The Austin Chronicle

https://www.austinchronicle.com/daily/sports/2013-12-24/for-the-kids/

For the Kids

By Joseph Baucum, December 24, 2013, 1:30pm, The Score

Michelle Trenum’s voice is rising, and it has everything do with her oldest son. From her home in Nokesville, Virginia, she has just read about Cedar Park High School’s touting of the Guardian Cap, a soft-shell outer layer for the helmet reputed by some coaches to prevent football concussions. She is in disbelief.

“You cannot make those claims,” she says of the Guardian Cap’s alleged ability to protect players’ brains. “There is no scientifically valid study that shows any of that stuff works. Any of it.”

Trenum is correct, but this is about more than just the cap.

Her oldest son may have not played for Cedar Park, but Austin Trenum was a high school football player. A fullback and linebacker for the Virginia ’s Brentsville Tigers, the 17-year-old’s tragic death in September 2010 is the definitive example of why factual concussion awareness is so vital. A proper understanding of concussions could have saved Austin’s life.

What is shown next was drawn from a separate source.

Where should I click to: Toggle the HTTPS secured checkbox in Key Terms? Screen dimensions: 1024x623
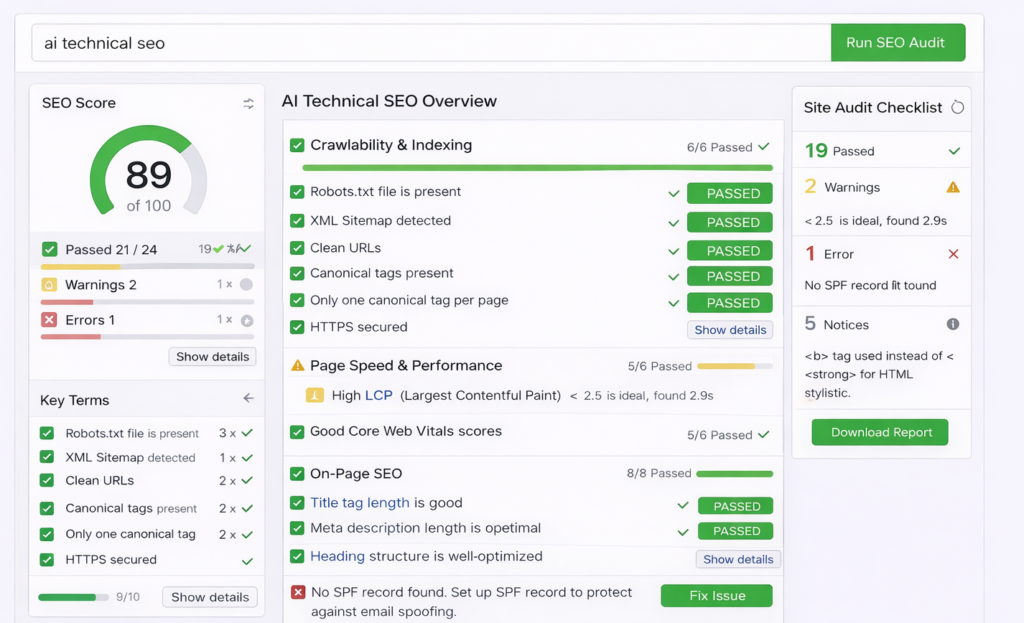pos(47,560)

“I’m not suggesting we ban all football,” says Michelle. “I believe parents have the right to decide if football is right for their children. However, you really need all the information to make that decision. Right now parents aren’t getting it, and that’s what school districts can do better.”

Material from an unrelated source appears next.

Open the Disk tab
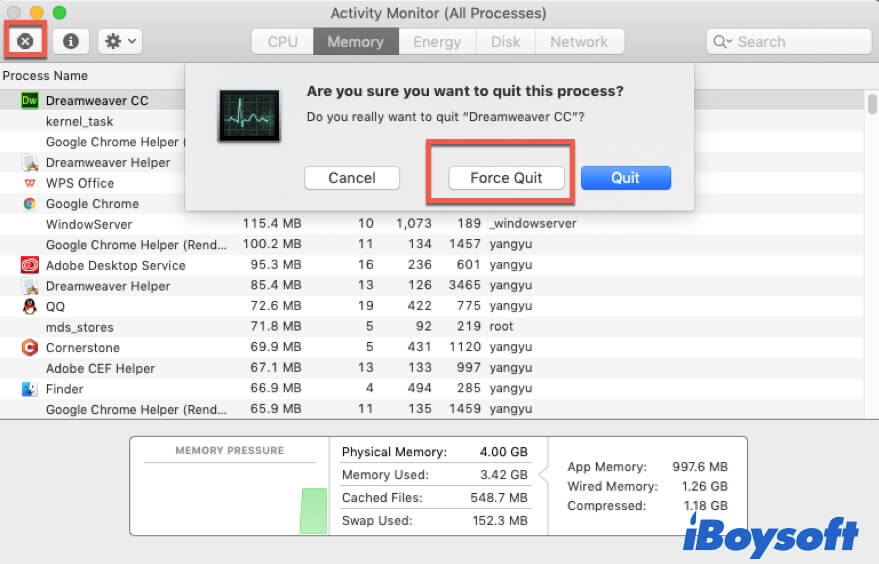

In Texas, reconciling football with safety has resulted in a confused mission for school districts and the University Interscholastic League (UIL), the two entities most responsible for overseeing the care of high school athletes. One side of the mission’s about preserving the sport. The other’s about protecting the player. In an ideal world, the two would go hand in hand with each getting due diligence. But the reality is much more convoluted.

As Cedar Park’s use of the Guardian Cap illustrates, parents and players are not being made properly aware of the truth about what is done to protect students’ health, and it’s putting the wellbeing of many players at risk.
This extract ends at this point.